There’s a debug menu which can be launched with the dialer code ##634#, and afterwards appears in the normal application list as well. In here you can see the real battery status, charge capacity, and even the instantaneous current draw no doubt as reported by the PMIC. While I wasn’t affected with the bug that sends the charge capacities to 0 mAh, this is still a useful menu.

So the normal corners of our battery life testing are how long the phone lasts while loading pages over 3G and WiFi, and then call time. Page load tests take place with the display set at 200 nits, though on WP7 the only display options are Low, Medium, and High (we selected Medium). We’ve added hotspot tests too which eliminate the display from being a factor, though these aren’t presently able to be tested on WP7.

Web Browsing (Cellular 3G - EVDO or WCDMA)
 
Web Browsing (WiFi)
 
Cellular Talk Time

The Lumia leads the pack of WP7 devices we’ve tested in two out of the three categories, but lags the LG Optimus 7 when it comes to loading pages on cellular data. I’m decently impressed with how well the Lumia does considering its 1450mAh (5.37 Whr) battery, yet it could be better. Having an AMOLED display in conjunction with our primarily white background webpages from the page loading suite definitely makes an impact. I can’t help but wonder whether these numbers will improve or not after Nokia also updates firmware and fixes some of the battery life bugs have been publicly acknowledged.

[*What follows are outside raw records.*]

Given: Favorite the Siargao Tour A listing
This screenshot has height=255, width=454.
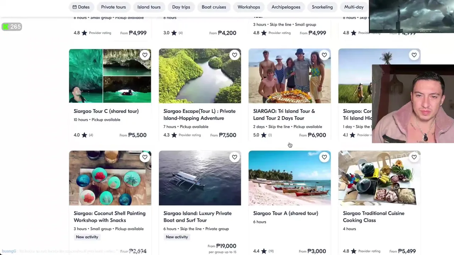Looking at the screenshot, I should tap(324, 157).
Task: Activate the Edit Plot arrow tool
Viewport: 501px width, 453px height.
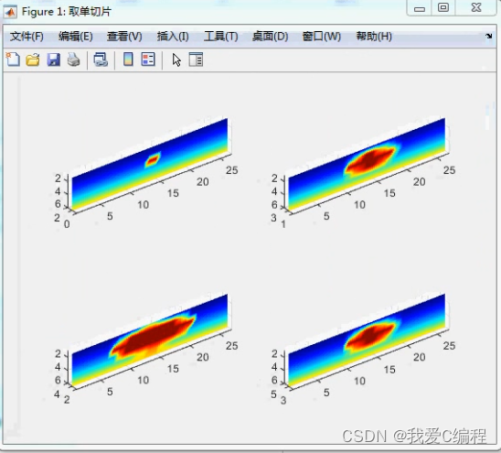Action: [176, 59]
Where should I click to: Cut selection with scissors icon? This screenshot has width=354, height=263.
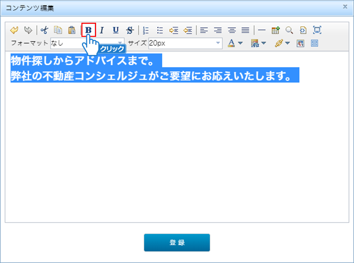click(x=45, y=30)
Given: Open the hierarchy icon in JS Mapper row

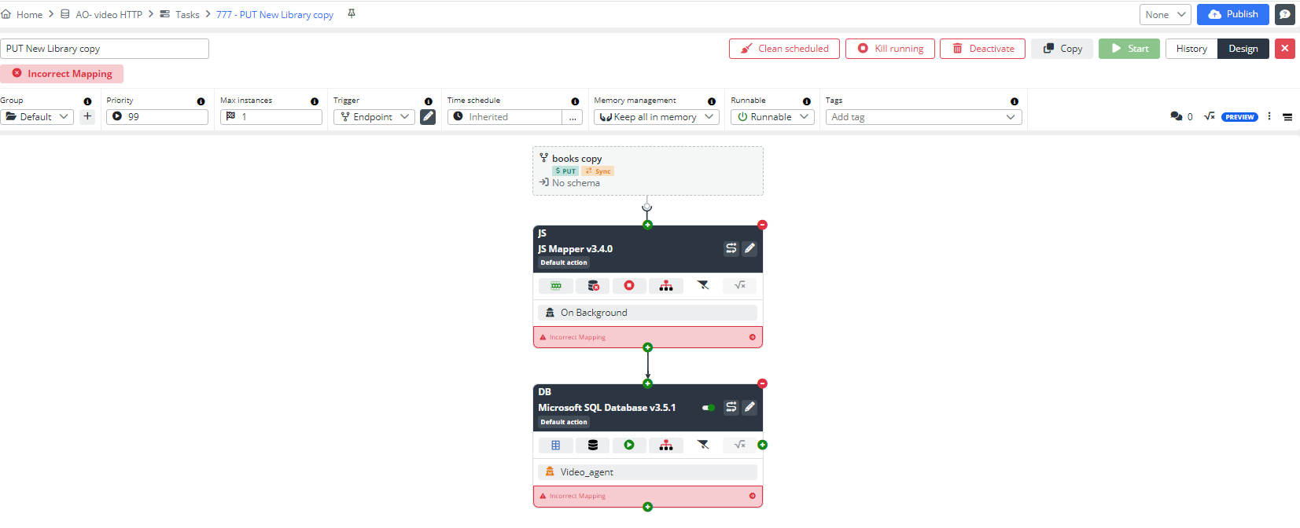Looking at the screenshot, I should (666, 286).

I noticed some other subtle behavior while testing the Lumia 800. A new feature in WP7.5 “mango” is the addition of a battery saver tab under settings which optionally allows automatic pausing of background data and dimming of the display when battery gets low. In this menu you can also view battery percentage and some estimates of battery life remaining based on historical use. With the second updated Lumia 800, the phone turns off at 5%, presumably to mitigate the reboot loop that sometimes results if the phone is discharged to 0%. So there’s at least an extra 5% of battery life hanging around that no doubt will be exposed with the eventual update.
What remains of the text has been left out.